At first glance, visitors to Houston will see a sophisticated city, a friendly and hospitable city, a city with an abundance of lush, green space. Houston is also a diverse city, with eccentric neighborhoods like Montrose, filled with artists, galleries and vintage clothing stores. Some of Houston's best loved gems remain under the radar for even Houston's most loyal visitors. People willing to explore will find folk art museums, art that is presented through moving vehicles and beer cans. Houston is a city that celebrates the art in all people, and that philoposphy is evident in each funky location on this list.
Beer Can House
The story goes that John Milkovisch hated to throw anything away, and after years of drinking, both his attic and garage were bursting with empty beer cans. In 1968, he got the bright idea that the cans would make good house siding, and a folk art legend was born. Milkovisch didn't stop with the house. He blanketed the lawn with concrete blocks inlaid with bits of colorful glass. He drilled holes in the redwood fence, filling the spaces with marbles. With the cans' pull-tabs, he created clinking curtains that he hung from the front porch and eaves. More beer cans, wire and found objects became mobiles and lawn art. Altogether, Milkovisch spent 18 years decorating.

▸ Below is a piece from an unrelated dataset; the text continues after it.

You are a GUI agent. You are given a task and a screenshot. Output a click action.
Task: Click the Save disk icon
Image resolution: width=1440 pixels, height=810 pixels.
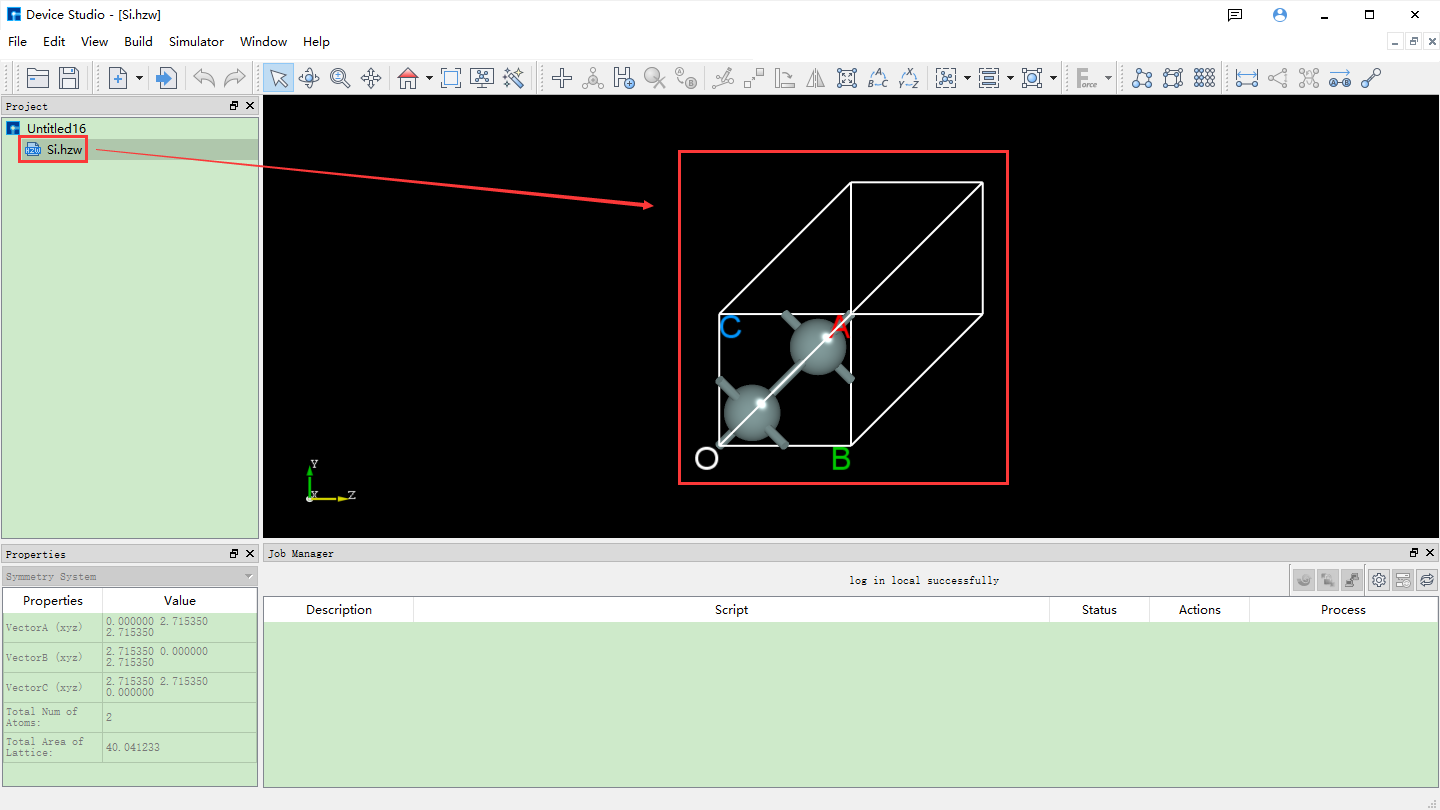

These days, the house is a folk art gallery/workshop owned by the Orange Show Center for Visionary Art—they estimate it's made up of more than 50,000 beer cans.The story of the house is told through vintage photographs and archives donated by the Milkovisch Family. Visitors will see how the 1940s-era bungalow grew over the years to become the monument it is today. They will also come away with a better understanding of folk art and the importance of preserving environments created by self-taught artists such as Mr. Milkovisch. The restoration also includes the addition of a visitor’s center and gift shop located on the site of John’s old workshop.
Art Car Museum
The Art Car Museum is a private institution dedicated to contemporary art and an exhibition forum for local, national and international artists. Its emphasis is on art cars, other fine arts and artists that are rarely, if ever, acknowledged by other cultural institutions. Its conceptual origins are the 1984 Collision Show at the Lawndale Art Center, which saw the unveiling of Larry Fuente's Mad Cad, which has since been featured in museums and cultural institutions across the country. As a result of the popularity of this show, art car workshops were founded in Houston, which eventually precipitated the Art Car Parade, held each year in May, and the Art Car movement as we know it today.

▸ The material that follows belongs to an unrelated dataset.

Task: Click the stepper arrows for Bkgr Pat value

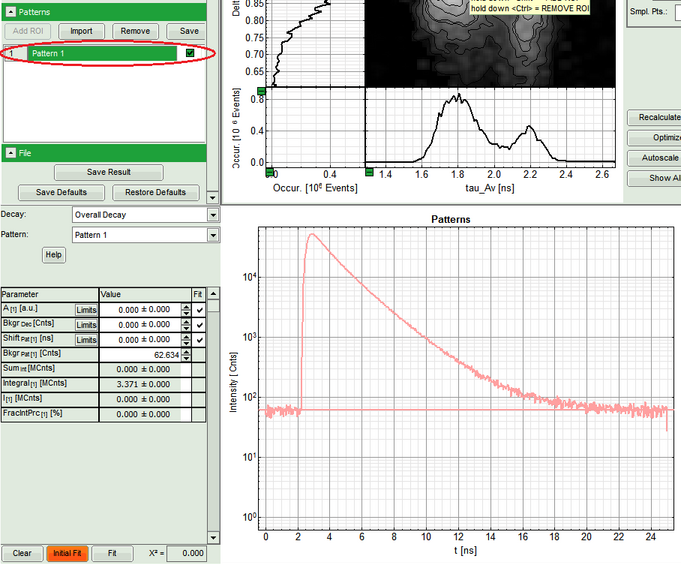Action: (x=186, y=355)
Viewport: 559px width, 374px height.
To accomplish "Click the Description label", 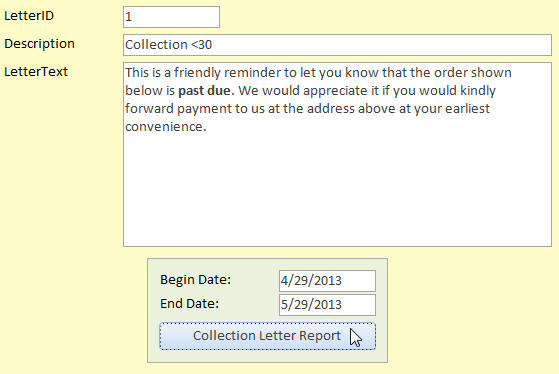I will (39, 44).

National Museum of Funeral History
Only in Houston can you find a coffin shaped like a Mercedes Benz and a 4,500 lb. hearse that is eight feet high and 19 feet long. The National Museum of Funeral History was founded in 1992 to educate the public and preserve the rich heritage of the funeral industry. Visitors to the museum can explore a 1900s casket factory through original design plans and photographs, or they can learn more about embalming during battle in the Civil War Embalming exhibit. As the museum states in its tagline, "Every day above ground is a good one."
Orange Show Monument
The Orange Show is Houston postman Jeff McKissack's creation in honor of his favorite fruit. It illustrates his belief that longevity comes from hard work and good nutrition. The result is an architectural maze of walkways, balconies, arenas and exhibits decorated with mosaics and brightly painted iron figures.

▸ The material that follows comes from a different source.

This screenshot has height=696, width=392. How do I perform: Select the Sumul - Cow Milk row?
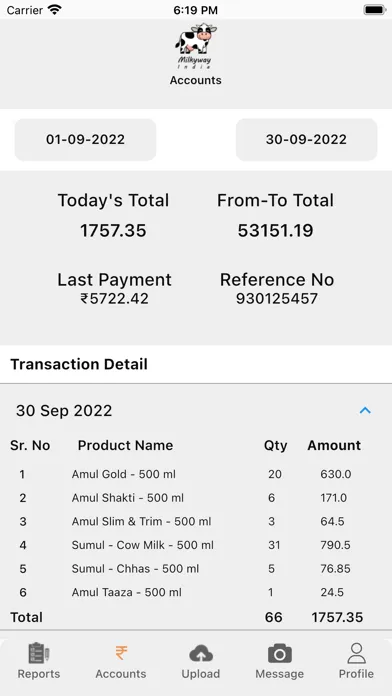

DiverseWorks is one of the leading contemporary art centers in the United States. Known for its groundbreaking artistic education programs and distinguished by its financial stability, DiverseWorks serves as an open venue for artists, a training ground for future arts administrators and a model for arts centers across the country. DiverseWorks remains notable for its commitment to artists who are exploring inventive and successful earned-income ventures.